* _Complete the following_:
1. In the inverse-function solution below, rewrite the paragraph beginning "My graphing tool allows me" as one shorter sentence that keeps its main facts.
2. Reproduce the part of the inverse-function solution below starting at "My graphing tool" and ending at "shift by #pi/4#.".

Question #a818a

Here is the graph:

This looks like a cosine function that has been multiplied by an amplitude and phase shift to the right:

#f(x) = Acos(x - phi) = sin(x) + cos(x)#

My graphing tool allows me to obtain values of points and I can tell you that #A = sqrt(2)#

#cos(x - phi) = 1/sqrt(2)sin(x) + 1/sqrt(2)cos(x)#

This fits the trigonometric identity:

#cos(x - phi) = sin(x)sin(phi) + cos(x)cos(phi)#

where #cos(phi) = sin(phi) = 1/sqrt(2)#

This happens at #phi = pi/4#

The graphing tool confirms that the x coordinates are shift by #pi/4#.

#f(x) = sqrt(2)cos(x - pi/4)#

Substitute #f^-1(x)# for every x:

#f(f^-1(x)) = sqrt(2)cos(f^-1(x) - pi/4)#

The left side becomes x by definition:

#x = sqrt(2)cos(f^-1(x) - pi/4)#

Make the #sqrt(2)# on the right disappear by multiplying both sides by #sqrt(2)/2#:

#sqrt(2)/2x = cos(f^-1(x) - pi/4)#

Use the inverse cosine on both sides:

#cos^-1(sqrt(2)/2x) = f^-1(x) - pi/4#

Solve for #f^-1(x)#:

#f^-1(x) = cos^-1(sqrt(2)/2x) + pi/4#

To confirm that this is truly an inverse, verify that #f(f^-1(x)) = f^-1(f(x)) = x#

* _Supplied records_:
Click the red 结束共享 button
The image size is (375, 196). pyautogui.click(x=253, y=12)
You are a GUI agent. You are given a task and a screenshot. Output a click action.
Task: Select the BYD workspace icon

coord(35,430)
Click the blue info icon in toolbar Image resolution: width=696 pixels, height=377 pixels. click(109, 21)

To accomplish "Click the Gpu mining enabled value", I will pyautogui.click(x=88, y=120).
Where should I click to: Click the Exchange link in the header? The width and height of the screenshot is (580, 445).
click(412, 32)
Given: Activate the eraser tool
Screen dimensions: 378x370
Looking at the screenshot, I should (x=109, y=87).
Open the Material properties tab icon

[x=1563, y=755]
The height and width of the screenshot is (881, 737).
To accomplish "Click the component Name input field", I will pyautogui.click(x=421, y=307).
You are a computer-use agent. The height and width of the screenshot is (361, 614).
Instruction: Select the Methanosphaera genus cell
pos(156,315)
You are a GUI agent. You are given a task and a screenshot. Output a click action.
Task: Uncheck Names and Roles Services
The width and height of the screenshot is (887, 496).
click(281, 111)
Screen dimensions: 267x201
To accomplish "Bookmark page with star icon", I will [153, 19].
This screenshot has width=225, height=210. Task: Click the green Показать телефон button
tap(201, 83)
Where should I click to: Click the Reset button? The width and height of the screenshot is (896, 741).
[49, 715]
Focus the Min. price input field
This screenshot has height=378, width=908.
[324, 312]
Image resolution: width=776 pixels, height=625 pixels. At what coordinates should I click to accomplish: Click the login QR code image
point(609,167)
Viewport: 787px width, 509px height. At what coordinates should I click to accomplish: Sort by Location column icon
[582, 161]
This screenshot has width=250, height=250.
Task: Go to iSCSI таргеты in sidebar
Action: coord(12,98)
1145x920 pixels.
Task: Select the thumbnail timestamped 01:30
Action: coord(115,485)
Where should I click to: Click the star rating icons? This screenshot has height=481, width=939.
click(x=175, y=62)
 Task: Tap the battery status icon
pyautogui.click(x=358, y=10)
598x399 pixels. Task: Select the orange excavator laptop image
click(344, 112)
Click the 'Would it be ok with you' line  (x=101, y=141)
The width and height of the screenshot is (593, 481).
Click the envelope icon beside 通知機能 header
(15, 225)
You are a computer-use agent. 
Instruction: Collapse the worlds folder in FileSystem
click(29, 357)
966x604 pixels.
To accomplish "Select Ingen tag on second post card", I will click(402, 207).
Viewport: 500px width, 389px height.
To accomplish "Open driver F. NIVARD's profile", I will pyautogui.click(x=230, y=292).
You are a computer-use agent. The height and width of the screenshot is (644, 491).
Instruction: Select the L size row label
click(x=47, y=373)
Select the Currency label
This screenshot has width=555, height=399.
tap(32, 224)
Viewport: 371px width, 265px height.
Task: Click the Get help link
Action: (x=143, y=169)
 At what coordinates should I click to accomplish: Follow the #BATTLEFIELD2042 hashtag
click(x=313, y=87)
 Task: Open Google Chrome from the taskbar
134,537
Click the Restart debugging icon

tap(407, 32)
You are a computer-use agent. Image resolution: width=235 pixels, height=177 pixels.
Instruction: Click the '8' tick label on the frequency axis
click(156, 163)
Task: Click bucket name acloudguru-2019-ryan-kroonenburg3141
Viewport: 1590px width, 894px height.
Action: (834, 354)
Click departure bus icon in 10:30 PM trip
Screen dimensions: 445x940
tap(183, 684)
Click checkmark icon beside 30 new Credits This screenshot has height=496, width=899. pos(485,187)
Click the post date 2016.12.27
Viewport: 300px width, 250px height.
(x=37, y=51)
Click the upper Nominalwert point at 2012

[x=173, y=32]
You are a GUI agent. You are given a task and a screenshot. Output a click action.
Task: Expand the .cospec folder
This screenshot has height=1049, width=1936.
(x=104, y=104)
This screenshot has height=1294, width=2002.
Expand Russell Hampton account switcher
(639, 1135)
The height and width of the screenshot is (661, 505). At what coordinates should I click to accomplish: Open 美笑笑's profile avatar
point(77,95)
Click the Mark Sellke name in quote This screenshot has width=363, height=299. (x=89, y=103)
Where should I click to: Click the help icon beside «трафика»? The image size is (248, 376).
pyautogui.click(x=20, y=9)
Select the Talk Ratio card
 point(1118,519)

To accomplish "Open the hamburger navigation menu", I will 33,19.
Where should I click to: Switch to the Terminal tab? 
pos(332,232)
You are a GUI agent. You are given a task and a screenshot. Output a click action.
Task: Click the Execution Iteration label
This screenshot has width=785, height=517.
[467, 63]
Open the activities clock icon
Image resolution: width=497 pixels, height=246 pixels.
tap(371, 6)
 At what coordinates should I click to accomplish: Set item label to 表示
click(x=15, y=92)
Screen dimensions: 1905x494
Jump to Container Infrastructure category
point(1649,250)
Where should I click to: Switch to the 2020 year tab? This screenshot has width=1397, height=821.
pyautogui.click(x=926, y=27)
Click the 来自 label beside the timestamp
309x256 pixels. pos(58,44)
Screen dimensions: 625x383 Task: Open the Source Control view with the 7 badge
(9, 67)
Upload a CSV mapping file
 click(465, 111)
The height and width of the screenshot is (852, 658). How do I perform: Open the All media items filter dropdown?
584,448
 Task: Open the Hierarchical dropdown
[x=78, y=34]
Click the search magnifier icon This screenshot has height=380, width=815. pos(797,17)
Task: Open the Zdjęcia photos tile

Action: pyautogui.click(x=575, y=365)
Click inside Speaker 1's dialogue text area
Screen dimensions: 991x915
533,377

* _Answers to the exercise_:
1. Point values from the graphing tool show that #A = sqrt(2)#.

2.
My graphing tool allows me to obtain values of points and I can tell you that #A = sqrt(2)#

#cos(x - phi) = 1/sqrt(2)sin(x) + 1/sqrt(2)cos(x)#

This fits the trigonometric identity:

#cos(x - phi) = sin(x)sin(phi) + cos(x)cos(phi)#

where #cos(phi) = sin(phi) = 1/sqrt(2)#

This happens at #phi = pi/4#

The graphing tool confirms that the x coordinates are shift by #pi/4#.